- EXTRAIT DU TEXTE:

Un autre parallèle qui pourrait être opposé à ceux pour qui les jeux vidéo coupent du monde réel: le foot. J’ai rarement vu des gens aussi coupés du réel, aussi fanatisés, aussi transformés que les fans de foot devant un match de leur équipe. Et le phénomène est bien plus massif, et a bien plus de conséquences (hooliganisme, violences…) que les jeux vidéo.
Pourtant, bizarre, je n’ai jamais entendu personne dire que le foot coupe du monde, que le foot est dangereux, que le foot incite à la violence…
En ce qui me concerne, je l’ai entendu dire plusieurs fois, d’une façon ou d’une autre, dans la bouche des adversaires les plus virulents du foot. Lors de la coupe du monde de 1998, Charlie Hebdo, par exemple s’y était donné à coeur joie (le hors-série “L’horreur footballistique”, la couverture “Supporter=SS !”, etc).

- OBJECTIF DE L'EXERCICE: Dans l'extrait, quelles affirmations sur le foot la phrase qui commence par « Pourtant, bizarre » dit-elle n'avoir jamais entendu personne formuler ? Citez-les toutes.

- DONNÉES FOURNIES:

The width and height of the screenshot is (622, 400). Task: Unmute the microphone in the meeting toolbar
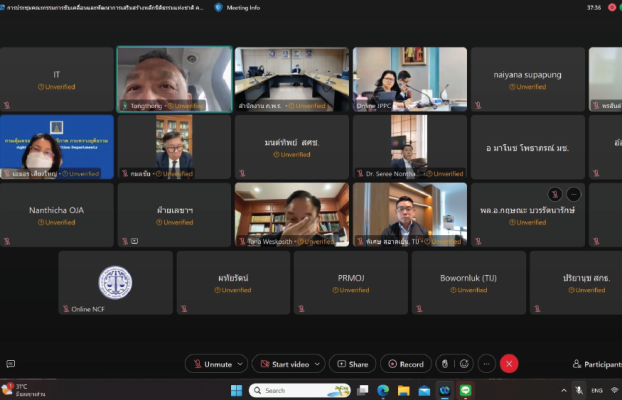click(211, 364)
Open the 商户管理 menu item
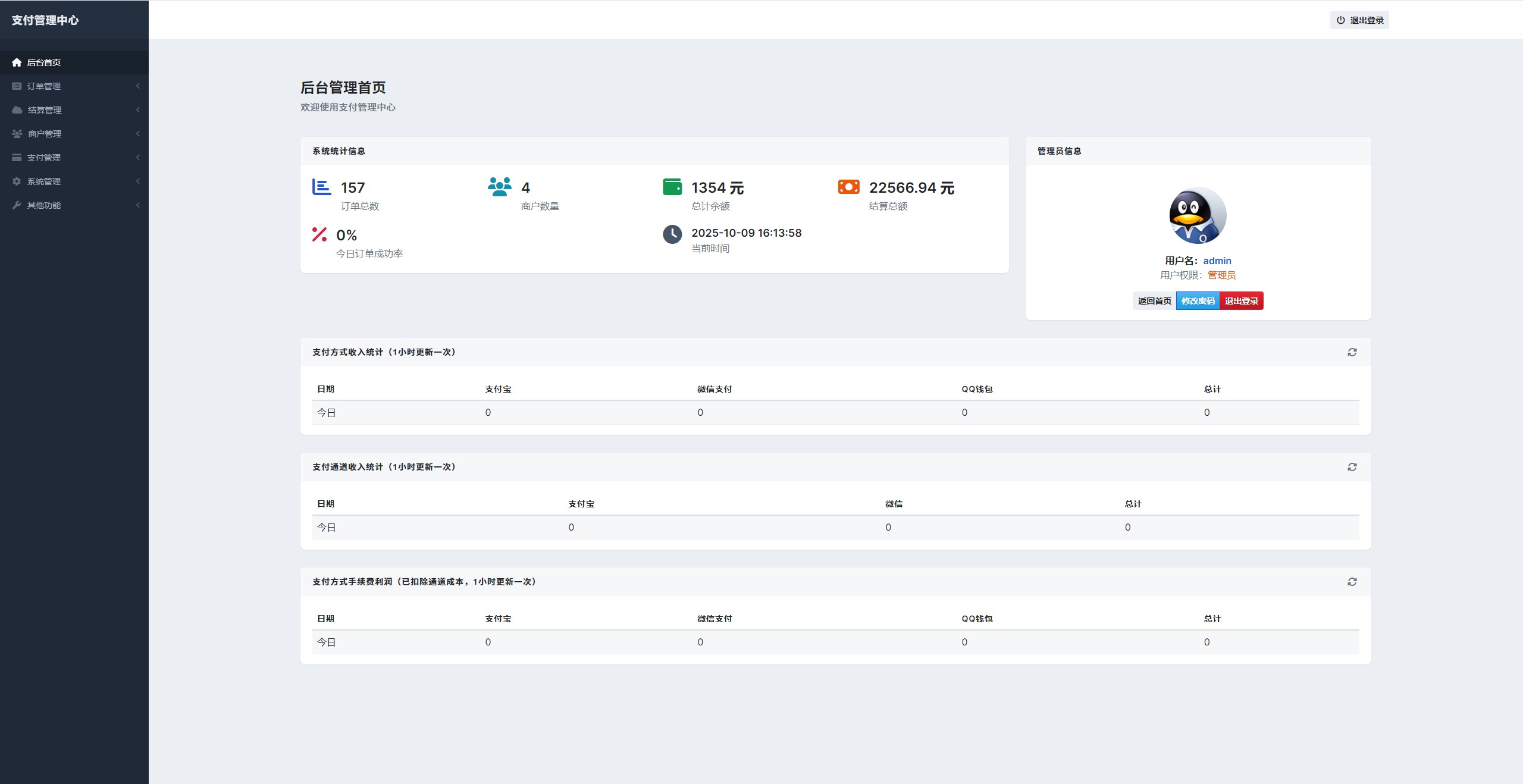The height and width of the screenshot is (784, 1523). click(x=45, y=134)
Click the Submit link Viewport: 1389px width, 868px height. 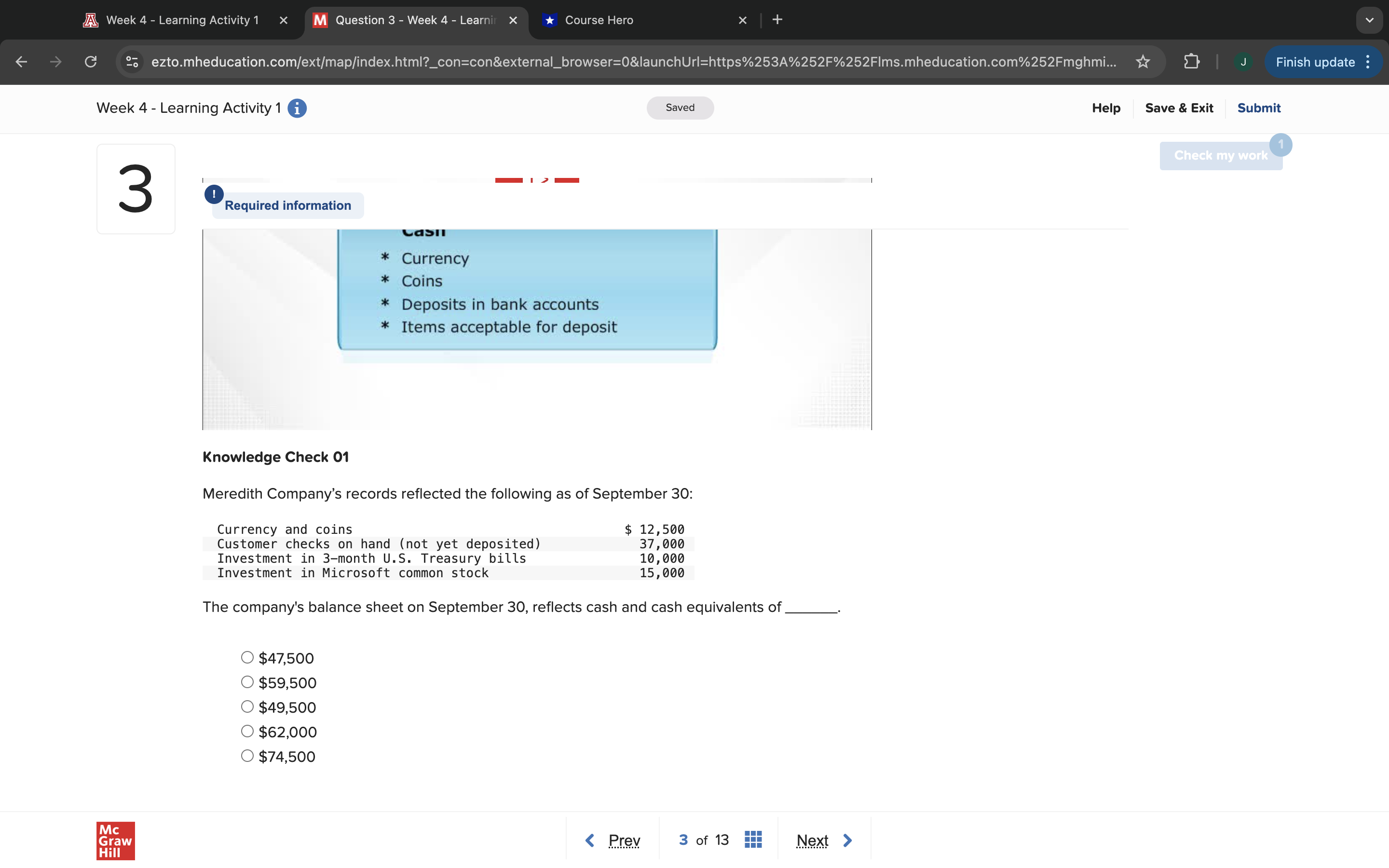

- BONNE RÉPONSE:
- le foot coupe du monde
- le foot est dangereux
- le foot incite à la violence